Today is a sad day because we are remembering a time sixty years ago when some terrible things happened. Many, many people died.
I want to tell you about one of them, my best friend when I was twelve years old and living in a different country. Her nickname was Dorli (her real name was Doris). We lived together in a Children’s Home, a live-in kind of school, like the school shown in the picture here. We slept in the same room and our beds were very near each other. She had dark curly hair and was a little smaller than me but we were both very good at sports and played games like soccer.
When I was thirteen, I had to leave her behind in the Children’s Home when my parents and I came to America. Dorli and her parents couldn’t come along. We used to write letters to each other but one day the letters from her stopped. For a long time I didn’t know what happened to Dorli and then I found out she had been killed, along with her parents and many other people. She was only fourteen when she died.
I’ll never forget her and my sad feelings will never go away. But what I remember about her makes me happy and keeps her alive in my heart.
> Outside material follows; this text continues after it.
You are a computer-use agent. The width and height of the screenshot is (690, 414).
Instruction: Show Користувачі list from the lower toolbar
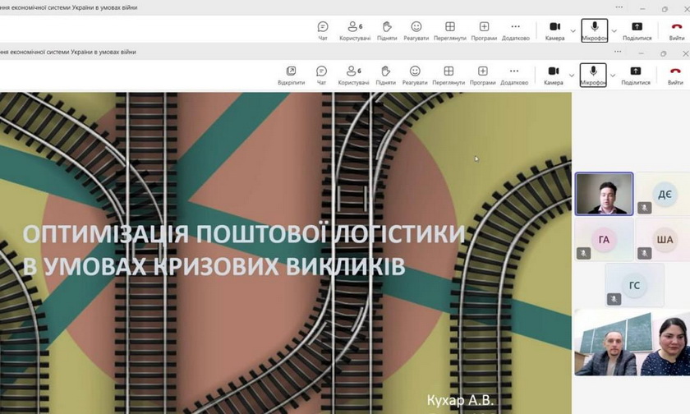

Our school, which was built like a castle, was in the middle of a big forest. Dorli and I used to sneak away from the other children to climb some of the trees in that forest. When we got to the top, we felt the tree swaying in the wind, it was like flying.
One day we found a lot of blackberry bushes and started picking the ripe berries. We ate a lot of them because we were always hungry. But then we thought about the other children back at the school and wanted to carry some berries back to them. We didn’t have backpacks along, so we took off our blue shorts, tied the legs together to make two bags and filled them with ripe blackberries. We came back to the school in our underpants and gave the berries to the other children. Nobody laughed at us and everybody was happy to eat the blackberries even though they were a little squashed.
* * * * * * * * * *
John
Gibbons:
In Hebrew, the word “shoah” refers to catastrophe or utter destruction and, thus, Yom Hashoah, is a day of remembrance of the Nazi holocaust. Officially, this year, it will be observed next Friday, May 6. We recall the six million Jews who were murdered but we also should remember that the first to be killed were all those of every religious faith who politically opposed and resisted the Nazis, and we should further recall that homosexuals and all who were designated undesirable were, with Jews, targeted for annihilation.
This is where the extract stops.